Apesar da bela proposta de um parque, há fortes indícios de um desenho urbano voltado ao automóvel. Primeiramente, o parque é delimitado por vias arteriais que permitem altas velocidades em seu entorno. Em segundo lugar, não há conexão com a outra borda da ilha, praticamente ignorando-a. Tenho dúvidas da integração inclusive dos novos prédios. Há ainda a promessa de que, um dia, um VLT passará por ali, onde antes existiam um cais e uma ferrovia histórica.
Hoje, causa espanto caminhar pela avenida Sul — os fundos do projeto — e se deparar com o paredão das garagens das torres construídas, que alteram drasticamente a paisagem. E tudo indica que esse paredão fará face a uma parte do… parque! É lamentável que não se tenha previsto um térreo ativo em todas as fachadas desses prédios. Desse modo, é impossível aos novos moradores dessas super torres Novas usufruírem em primeira mão o conceito de Cidade de 15 minutos. Para quase tudo, precisarão de um carro, exceto para ir ao parque.
Assim, a ideia de Cidade de 15 minutos parece, por aqui, uma utopia. E nem me refiro às questões socioeconômicas ou à segurança pública, mas sim ao aspecto urbano — à arquitetura, ao desenho da cidade.
Não há nada de novo. Pelo contrário, o projeto reproduz antigos vícios e revela uma pobreza formal e espacial. A arquitetura expõe uma crise estética profunda (tema para outra coluna). Falta escala humana. O projeto como um todo vai na contramão de toda a literatura e dos bons exemplos que desestimulam o uso do automóvel e incentivam a diversidade de usos.
A Cidade de 15 minutos propõe mais que proximidade física das atividades ordinárias da vida — ela reivindica o direito à cidade em sua essência. No entanto, enquanto nos limitarmos a repetir fórmulas antigas travestidas de inovação — com torres isoladas, vias arteriais e espaços públicos segregados do entorno — continuaremos apenas a empilhar frustrações urbanas.

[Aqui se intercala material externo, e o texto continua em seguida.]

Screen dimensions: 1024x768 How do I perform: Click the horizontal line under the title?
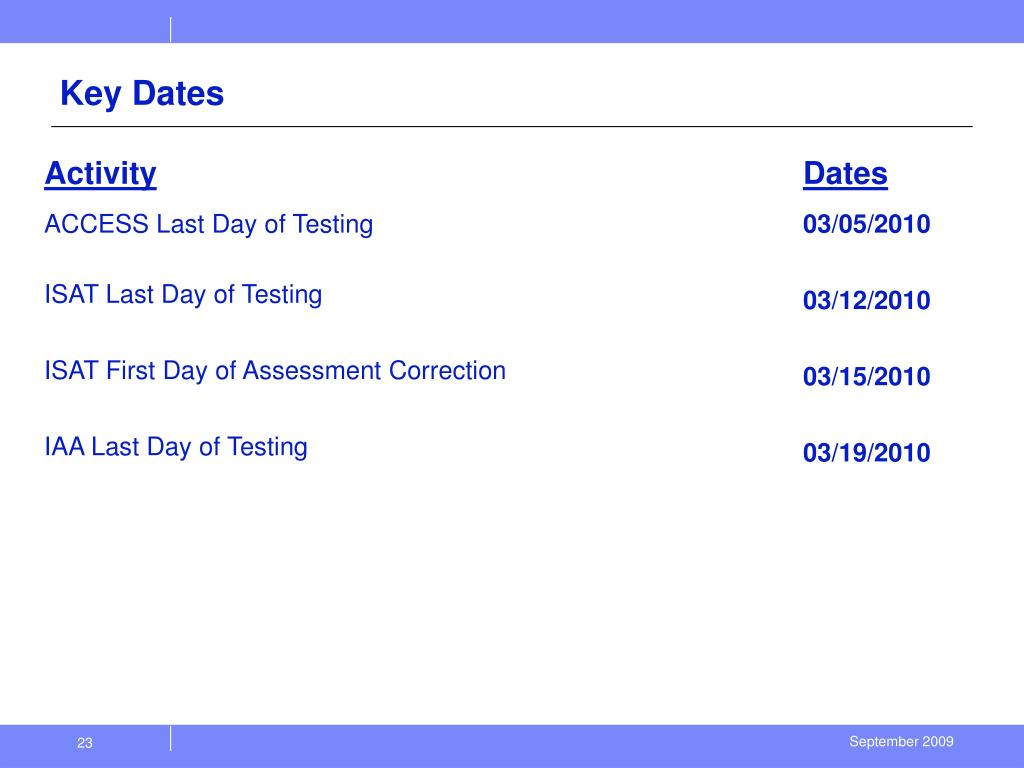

O século 21, frente às suas inúmeras complexidades, exige coragem e ousadia para mudar o que está arraigado há décadas. Será que o “novo” Parque suprirá essas graves deficiências? Só o tempo dirá. Mas o Novo Recife, ao que tudo indica, já chega velho, cansado e desconectado do território que precisamos construir coletivamente (e não isoladamente).